Selected extract Start Marker

Mark A. Socinski, MD: But also response rates were higher for the afatinib.

Gregory J. Riely, MD, PhD: That’s right. Response rate, progression-free survival were both higher. We don’t have overall survival data. That’s very immature data. Given that with these patients now, we can expect to have median overall survivals on the order of 3 years.

Mark A. Socinski, MD: So, in a patient, let’s say you go back to your practice tomorrow, a new exon 19 walks in and says, “Doctor, I want the best treatment for my mutation.” I mean, given the data we have from the LUX-Lung 3 and 6 combined analysis, the LUX-Lung-7, wouldn’t you have to say afatinib?

Gregory J. Riely, MD, PhD: So, if I’m thinking about my patient with an EGFR exon 19 deletion that has the best therapy, I might offer them erlotinib plus bevacizumab as the optimal choice, given the prospective data from Japan demonstrating clear, long progression-free survival when you combine erlotinib plus bevacizumab. Now, we have to confirm this data in a larger trial. We have an ongoing cooperative group trial here in the United States, and I think that’s a really important question to ask.

Mark A. Socinski, MD: That really changes the playing field, right?

Gregory J. Riely, MD, PhD: Truly, truly.

Selected extract End Marker
Information shown Start Marker

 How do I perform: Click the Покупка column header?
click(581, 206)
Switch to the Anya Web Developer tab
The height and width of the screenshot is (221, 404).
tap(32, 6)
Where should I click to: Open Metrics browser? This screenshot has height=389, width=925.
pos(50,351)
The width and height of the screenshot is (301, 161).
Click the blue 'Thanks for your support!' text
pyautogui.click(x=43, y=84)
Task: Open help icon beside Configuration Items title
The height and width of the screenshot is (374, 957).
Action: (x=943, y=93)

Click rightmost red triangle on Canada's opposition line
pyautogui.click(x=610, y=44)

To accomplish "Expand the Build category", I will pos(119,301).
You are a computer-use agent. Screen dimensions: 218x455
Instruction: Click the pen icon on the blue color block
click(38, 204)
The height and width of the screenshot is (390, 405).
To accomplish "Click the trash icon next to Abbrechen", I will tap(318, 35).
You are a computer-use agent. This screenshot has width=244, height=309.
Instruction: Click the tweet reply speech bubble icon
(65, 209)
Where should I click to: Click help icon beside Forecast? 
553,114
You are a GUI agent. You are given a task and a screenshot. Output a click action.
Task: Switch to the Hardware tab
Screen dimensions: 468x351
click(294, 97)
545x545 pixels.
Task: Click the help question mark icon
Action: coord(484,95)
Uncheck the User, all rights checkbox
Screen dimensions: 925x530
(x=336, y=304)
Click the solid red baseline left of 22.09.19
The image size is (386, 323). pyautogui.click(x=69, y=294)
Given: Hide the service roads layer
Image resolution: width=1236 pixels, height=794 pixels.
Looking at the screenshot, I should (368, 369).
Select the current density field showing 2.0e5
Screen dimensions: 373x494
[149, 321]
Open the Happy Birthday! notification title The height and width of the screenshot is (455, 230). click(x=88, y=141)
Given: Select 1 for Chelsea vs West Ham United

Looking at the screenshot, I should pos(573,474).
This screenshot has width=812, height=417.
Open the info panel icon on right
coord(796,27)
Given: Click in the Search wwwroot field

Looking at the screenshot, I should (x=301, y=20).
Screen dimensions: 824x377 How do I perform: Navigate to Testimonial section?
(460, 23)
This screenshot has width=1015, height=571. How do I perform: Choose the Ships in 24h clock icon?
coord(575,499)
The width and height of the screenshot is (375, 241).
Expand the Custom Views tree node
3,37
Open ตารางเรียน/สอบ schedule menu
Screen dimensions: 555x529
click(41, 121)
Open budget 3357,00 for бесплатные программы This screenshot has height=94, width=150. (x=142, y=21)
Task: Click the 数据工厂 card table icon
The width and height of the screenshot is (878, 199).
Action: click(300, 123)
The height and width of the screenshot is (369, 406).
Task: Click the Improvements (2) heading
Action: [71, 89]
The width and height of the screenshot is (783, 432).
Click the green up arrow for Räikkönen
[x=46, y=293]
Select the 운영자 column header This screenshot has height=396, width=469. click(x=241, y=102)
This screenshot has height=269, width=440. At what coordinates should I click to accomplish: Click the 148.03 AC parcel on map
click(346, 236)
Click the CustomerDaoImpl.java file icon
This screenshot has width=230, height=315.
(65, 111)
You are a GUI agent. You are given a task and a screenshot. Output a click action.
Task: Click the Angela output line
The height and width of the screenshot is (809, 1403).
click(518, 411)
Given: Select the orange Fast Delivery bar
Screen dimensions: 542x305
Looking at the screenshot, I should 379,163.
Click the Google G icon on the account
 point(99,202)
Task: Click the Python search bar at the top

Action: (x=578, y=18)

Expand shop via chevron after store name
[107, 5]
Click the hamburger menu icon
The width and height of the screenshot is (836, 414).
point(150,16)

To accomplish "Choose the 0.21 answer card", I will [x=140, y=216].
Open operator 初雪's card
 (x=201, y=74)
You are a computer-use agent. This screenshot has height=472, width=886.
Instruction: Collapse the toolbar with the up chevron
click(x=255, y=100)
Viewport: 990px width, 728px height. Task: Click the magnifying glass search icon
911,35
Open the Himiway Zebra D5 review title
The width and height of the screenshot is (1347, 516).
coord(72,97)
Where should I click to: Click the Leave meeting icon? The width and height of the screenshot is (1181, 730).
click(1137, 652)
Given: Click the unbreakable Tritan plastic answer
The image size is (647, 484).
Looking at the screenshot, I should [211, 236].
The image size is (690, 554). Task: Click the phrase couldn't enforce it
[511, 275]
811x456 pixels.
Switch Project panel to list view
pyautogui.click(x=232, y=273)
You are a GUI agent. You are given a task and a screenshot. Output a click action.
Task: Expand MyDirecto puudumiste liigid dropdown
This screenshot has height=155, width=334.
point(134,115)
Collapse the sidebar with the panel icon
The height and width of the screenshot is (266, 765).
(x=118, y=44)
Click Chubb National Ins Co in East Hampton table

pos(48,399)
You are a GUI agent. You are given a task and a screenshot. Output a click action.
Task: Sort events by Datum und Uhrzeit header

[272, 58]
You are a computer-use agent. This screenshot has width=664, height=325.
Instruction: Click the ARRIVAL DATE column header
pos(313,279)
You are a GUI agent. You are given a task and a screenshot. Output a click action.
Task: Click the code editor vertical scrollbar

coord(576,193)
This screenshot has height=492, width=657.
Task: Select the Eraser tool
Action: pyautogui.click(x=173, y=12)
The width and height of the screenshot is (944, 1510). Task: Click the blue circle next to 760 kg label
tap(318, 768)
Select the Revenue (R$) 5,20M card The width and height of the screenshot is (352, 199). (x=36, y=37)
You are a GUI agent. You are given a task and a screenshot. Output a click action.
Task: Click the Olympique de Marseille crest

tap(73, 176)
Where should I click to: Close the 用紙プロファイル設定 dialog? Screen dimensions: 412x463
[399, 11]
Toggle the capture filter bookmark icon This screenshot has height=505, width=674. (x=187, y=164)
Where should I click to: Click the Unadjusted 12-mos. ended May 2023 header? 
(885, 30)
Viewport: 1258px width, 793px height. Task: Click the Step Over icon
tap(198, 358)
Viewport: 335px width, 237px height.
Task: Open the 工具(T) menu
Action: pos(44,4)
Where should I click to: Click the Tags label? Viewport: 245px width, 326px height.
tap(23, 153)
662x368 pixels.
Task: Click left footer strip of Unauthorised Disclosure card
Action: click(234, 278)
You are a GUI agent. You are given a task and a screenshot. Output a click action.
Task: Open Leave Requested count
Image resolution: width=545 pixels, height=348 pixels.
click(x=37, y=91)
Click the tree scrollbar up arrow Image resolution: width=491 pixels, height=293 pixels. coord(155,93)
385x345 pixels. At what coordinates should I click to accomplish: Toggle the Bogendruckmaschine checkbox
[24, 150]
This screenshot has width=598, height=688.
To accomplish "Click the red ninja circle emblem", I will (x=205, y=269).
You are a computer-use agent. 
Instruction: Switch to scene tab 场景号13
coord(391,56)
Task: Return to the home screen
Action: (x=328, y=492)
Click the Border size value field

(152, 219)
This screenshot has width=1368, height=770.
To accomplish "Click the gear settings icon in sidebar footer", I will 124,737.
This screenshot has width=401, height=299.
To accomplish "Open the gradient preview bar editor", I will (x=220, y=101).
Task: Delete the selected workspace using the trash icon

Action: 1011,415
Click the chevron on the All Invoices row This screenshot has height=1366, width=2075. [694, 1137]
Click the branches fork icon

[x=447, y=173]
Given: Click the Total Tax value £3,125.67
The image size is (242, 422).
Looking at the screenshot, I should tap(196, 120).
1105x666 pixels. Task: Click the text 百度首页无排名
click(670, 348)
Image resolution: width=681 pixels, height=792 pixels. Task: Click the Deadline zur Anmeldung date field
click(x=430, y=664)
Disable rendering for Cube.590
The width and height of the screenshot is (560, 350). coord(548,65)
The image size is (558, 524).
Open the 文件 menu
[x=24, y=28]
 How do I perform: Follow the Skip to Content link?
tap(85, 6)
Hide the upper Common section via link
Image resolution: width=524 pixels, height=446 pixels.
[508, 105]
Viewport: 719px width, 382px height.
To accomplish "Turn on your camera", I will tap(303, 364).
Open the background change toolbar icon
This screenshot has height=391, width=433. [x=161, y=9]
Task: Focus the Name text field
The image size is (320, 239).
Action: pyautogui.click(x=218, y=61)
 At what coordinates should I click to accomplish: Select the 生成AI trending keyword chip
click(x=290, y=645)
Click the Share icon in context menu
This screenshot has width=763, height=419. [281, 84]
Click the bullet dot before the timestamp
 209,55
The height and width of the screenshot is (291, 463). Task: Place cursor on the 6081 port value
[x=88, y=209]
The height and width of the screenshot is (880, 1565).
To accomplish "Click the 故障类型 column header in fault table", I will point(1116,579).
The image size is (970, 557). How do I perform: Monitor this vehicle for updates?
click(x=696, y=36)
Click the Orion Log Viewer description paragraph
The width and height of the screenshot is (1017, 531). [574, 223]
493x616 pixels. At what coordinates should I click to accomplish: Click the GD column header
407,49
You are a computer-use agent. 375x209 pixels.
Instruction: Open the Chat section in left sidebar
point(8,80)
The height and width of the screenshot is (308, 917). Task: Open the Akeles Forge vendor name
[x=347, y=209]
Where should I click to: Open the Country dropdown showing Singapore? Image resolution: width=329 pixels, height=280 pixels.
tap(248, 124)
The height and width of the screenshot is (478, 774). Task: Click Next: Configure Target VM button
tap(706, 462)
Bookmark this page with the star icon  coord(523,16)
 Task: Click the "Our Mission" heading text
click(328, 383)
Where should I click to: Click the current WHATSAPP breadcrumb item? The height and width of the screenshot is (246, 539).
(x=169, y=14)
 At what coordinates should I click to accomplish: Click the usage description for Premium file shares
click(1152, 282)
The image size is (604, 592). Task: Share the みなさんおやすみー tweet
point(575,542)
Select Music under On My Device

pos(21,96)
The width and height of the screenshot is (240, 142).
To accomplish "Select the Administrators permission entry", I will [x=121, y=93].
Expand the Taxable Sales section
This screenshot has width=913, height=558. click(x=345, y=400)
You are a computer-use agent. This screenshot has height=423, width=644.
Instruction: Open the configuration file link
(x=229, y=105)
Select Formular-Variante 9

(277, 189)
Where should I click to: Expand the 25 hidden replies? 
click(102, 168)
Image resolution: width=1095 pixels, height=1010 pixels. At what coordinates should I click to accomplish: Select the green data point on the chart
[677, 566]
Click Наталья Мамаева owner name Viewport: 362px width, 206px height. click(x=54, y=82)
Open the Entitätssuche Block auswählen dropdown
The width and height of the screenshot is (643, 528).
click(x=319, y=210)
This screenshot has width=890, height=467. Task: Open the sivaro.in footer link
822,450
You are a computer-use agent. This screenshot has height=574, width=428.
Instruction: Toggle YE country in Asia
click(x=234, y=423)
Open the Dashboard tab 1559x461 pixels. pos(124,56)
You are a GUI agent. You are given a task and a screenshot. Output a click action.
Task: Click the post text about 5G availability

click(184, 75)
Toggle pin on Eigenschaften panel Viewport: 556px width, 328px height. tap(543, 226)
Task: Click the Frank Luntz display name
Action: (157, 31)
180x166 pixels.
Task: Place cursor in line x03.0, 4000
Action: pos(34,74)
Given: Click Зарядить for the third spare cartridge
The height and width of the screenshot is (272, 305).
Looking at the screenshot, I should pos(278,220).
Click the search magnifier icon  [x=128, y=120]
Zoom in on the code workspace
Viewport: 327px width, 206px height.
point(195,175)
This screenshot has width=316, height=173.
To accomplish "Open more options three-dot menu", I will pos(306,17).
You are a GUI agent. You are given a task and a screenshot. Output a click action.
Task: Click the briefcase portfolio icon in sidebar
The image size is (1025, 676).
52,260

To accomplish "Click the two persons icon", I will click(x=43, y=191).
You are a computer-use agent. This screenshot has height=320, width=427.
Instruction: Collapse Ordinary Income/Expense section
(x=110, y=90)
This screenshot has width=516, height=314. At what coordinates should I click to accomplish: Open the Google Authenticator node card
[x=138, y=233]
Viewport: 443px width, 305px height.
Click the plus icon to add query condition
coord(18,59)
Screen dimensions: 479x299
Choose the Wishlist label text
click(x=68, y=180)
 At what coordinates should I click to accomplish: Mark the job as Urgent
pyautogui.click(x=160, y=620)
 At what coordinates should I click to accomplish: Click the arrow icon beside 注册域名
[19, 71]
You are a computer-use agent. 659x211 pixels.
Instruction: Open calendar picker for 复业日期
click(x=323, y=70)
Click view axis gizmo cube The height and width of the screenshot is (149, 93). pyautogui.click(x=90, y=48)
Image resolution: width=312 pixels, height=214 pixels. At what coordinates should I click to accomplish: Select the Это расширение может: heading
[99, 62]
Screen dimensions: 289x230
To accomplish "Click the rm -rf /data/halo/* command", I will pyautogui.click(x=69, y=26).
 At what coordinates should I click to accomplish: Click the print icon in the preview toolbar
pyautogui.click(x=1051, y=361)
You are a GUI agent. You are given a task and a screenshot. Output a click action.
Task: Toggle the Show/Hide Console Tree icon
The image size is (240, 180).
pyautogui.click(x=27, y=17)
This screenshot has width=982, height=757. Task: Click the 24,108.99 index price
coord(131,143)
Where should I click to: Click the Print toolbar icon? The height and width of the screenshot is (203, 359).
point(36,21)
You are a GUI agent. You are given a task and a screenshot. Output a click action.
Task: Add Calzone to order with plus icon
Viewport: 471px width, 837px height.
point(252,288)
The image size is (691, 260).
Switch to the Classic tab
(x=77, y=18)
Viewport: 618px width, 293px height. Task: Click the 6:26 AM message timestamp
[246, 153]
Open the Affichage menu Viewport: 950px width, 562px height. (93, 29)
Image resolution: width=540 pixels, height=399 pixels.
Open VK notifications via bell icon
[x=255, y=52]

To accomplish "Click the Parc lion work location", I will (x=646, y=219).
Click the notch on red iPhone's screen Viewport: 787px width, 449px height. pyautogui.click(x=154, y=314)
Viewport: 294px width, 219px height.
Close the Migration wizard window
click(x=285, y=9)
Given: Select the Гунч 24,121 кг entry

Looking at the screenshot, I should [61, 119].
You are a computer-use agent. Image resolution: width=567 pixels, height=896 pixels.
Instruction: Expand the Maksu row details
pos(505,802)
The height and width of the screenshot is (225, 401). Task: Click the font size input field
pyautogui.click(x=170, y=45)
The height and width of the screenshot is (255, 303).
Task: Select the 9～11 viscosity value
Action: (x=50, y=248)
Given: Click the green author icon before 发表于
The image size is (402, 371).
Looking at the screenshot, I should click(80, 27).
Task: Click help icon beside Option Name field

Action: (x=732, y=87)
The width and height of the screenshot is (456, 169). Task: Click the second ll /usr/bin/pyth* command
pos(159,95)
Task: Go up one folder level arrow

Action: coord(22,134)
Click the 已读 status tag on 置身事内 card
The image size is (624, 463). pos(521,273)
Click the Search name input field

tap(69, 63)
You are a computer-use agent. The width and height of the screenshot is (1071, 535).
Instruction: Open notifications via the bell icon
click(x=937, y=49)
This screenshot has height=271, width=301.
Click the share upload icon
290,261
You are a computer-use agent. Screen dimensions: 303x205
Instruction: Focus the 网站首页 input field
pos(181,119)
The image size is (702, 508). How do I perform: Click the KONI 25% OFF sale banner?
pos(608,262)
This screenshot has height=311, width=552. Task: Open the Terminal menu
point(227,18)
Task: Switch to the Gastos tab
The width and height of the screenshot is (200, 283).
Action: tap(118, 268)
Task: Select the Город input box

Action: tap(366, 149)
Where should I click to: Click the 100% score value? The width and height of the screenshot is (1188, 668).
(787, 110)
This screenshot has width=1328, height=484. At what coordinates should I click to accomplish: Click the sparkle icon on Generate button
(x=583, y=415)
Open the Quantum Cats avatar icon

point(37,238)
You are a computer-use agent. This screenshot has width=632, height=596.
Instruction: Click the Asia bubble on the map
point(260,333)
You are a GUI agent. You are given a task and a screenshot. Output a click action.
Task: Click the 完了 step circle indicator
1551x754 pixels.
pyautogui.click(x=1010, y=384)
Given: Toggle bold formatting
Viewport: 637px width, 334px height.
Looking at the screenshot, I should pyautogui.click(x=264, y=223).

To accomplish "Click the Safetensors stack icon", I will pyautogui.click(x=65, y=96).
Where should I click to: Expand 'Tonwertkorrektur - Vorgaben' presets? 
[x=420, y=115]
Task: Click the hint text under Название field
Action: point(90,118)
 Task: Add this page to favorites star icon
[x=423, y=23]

Information shown End Marker

* _Required tasks_:
1 - In the discussion of afatinib and other treatments, what therapy does Riely say he might offer a patient with an EGFR exon 19 deletion as the optimal choice?
2 - Continue the discussion of treatment for EGFR exon 19 deletions from its last line.

* _Answers per task_:
1 - Erlotinib plus bevacizumab.

2 -
Mark A. Socinski, MD: From giving IV bevacizumab?

Gregory J. Riely, MD, PhD: To go from handing a patient a prescription for one pill to committing them to an every-3-week IV treatment is a dramatic change. But I have to say I’m impressed by the preliminary data we’ve seen.

Mark A. Socinski, MD: Do others feel like that should be an option for patients? Tom, you’re heading up the phase III trial, right?

Thomas E. Stinchcombe, MD: Yes, phase III. It’s very similar to the Japanese trial in design, looking at erlotinib and erlotinib/bevacizumab. And I think if you look at the combination, the Japanese trial had a median progression-free survival of 16 months.

Mark A. Socinski, MD: Very impressive.

Thomas E. Stinchcombe, MD: The Swiss trial was 14.4 months, so these numbers are a little bit higher with the hazards across trial comparison. In the US trial, we enrolled 74 of 86 patients, so I’m hoping to complete enrollment in the next couple months so that, hopefully, that will be confirmatory to the very promising data from Japan. I wouldn’t use it off of a trial right now. It’s still not an FDA-approved combination, and there is an incremental risk of the bevacizumab, albeit small, in the trial.

Mark A. Socinski, MD: Jared, your perspective on the choice of TKI in the first-line setting: any differing opinions?

Jared Weiss, MD: Well, I think you’ve brought up before the priorities of the patient, and this is a case where that really drives it. With gefitinib, I think we have, at least at the standard FDA-approved doses, we have perhaps the best toxicity profile. I think we have the greatest comfort with erlotinib if we want to be in the box and what we’re comfortable with.

Mark A. Socinski, MD: And the best data with afatinib.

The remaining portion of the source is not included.